1

So I stumbled across this problem someone send in a Discord gc (irrelevant), and it seemed really intriguing. We have a certain target interval (in this example, [20, 100]) and then some other secondary intervals (in this example [20, 45], [30, 75], [40, 80], [60, 95] and [90, 100]). Each secondary interval has a cost, as shown in the picture (the number next to the line is the cost). Our goal is to cover the target interval with the CHEAPEST possible set of secondary intervals

example

For example, the interval [20, 100] can be covered at minimum cost by choosing the intervals with costs 10 + 20 + 5 + 15 = 50. (Choosing the interval with cost 30 instead of the interval with cost 20 would also achieve the desired result but at a higher total cost.)

What would be the best approach to this?

The first thing I tried was developing a greedy approach algorithm in c++, like shown to other similar problems online But I found trouble in the "cheapest" part. How can I make sure I'm using the cheapest interval/subset of intervals that substitutes the most expensive?

EDIT: the problem actually only requires to print the cost of the intervals needed to cover the target interval, not the intervals themselves

dump34
  • 19
  • 2

2 Answers2

1

Suppose the target interval is from s to e and g(x) represents the minimum cost of covering from s to x (i.e. the answer you want is g(e).

You could consider the sub-problem f(y) of minimum cost to cover the target interval from s to y with the additional constraint that nothing is covered beyond y (i.e. there must be a secondary interval that ends exactly at y).

If you have f(y), you can work out g(e) by computing the minimum of f(y) for all y >= e.

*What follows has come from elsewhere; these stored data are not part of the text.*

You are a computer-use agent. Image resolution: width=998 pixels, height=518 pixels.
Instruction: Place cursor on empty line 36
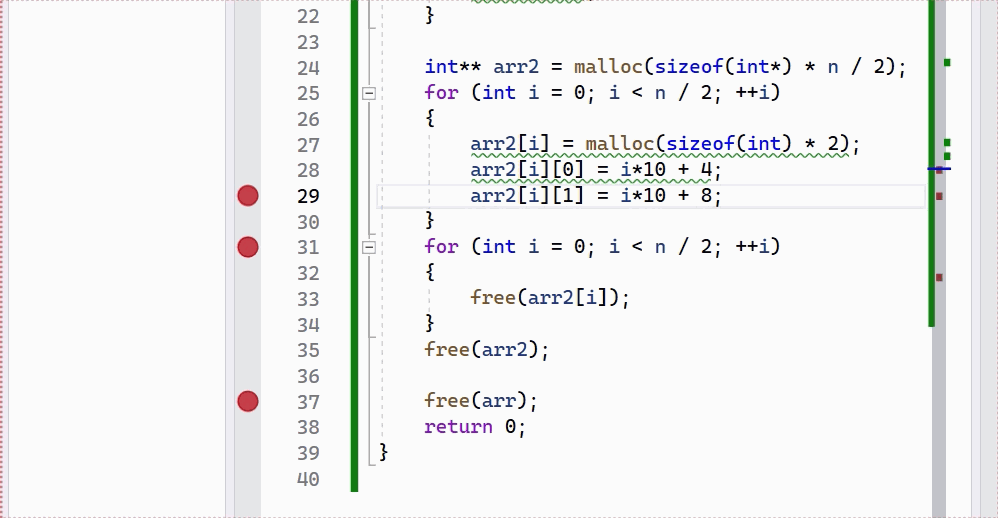tap(600, 376)
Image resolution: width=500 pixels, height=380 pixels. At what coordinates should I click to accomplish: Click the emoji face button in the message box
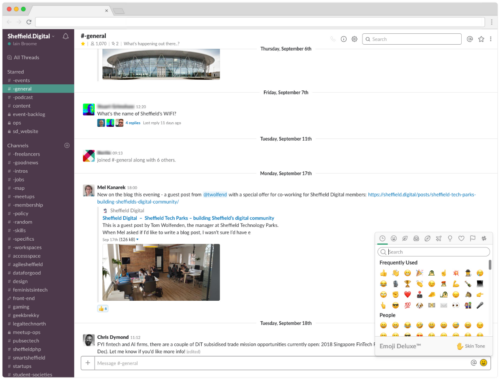pyautogui.click(x=483, y=363)
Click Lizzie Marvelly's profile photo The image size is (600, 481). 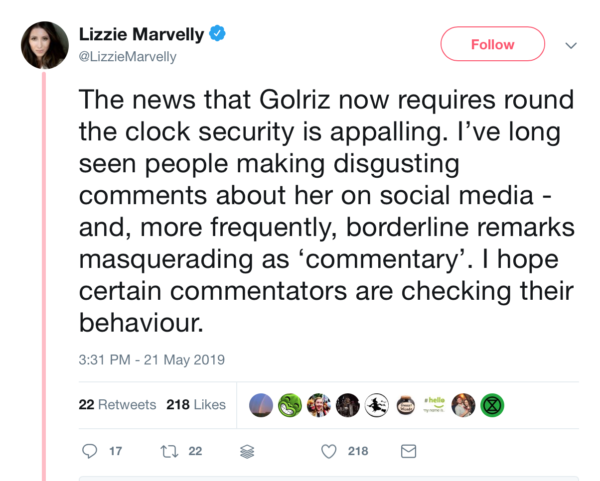click(45, 45)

To work out f(y) you consider all intervals (a,y) that end at y and work out the minimum (f(x)+cost of interval (a,y)) for all x in the range a<=x<y.

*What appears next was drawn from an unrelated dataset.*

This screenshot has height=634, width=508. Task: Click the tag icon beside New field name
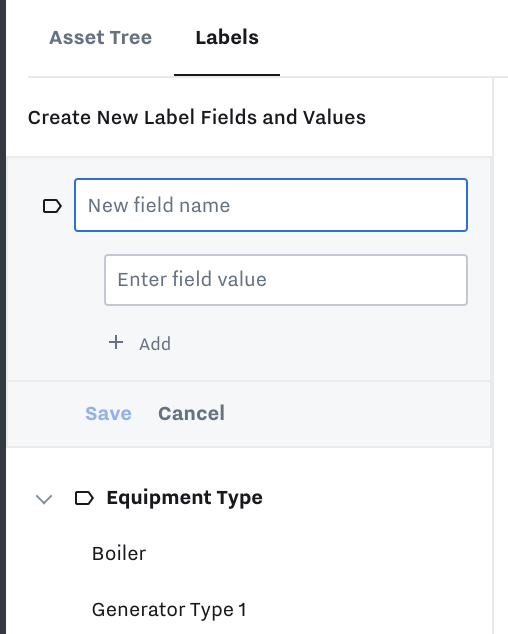pos(52,206)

As stated, this would be O(n^2) as there are n values of f(y) to compute, and each needs O(n) to compute. This could be accelerated by using a better data structure to construct the minimum queries.

Peter de Rivaz
  • 33,126
  • 4
  • 46
  • 75
1

Sort the secondary intervals by endpoint, and discard the ones that don't overlap the target interval.

Now, you will build an array for all the secondary endpoints. For each endpoint, you will have (x,cost), where x is the endpoint and cost is the minimum cost to cover the target up to that endpoint.

For each interval, (start,end), you can easily calculate its entry (end,cost), by adding the interval cost to the cost to cover just past its start point. You can find that cost using binary search on the array that has been built so far. Note that the new cost may invalidate some results at the end of the array that you can remove.

The binary search takes O(log n) time, for a total cost of O(n log n), the same as the initial interval sort.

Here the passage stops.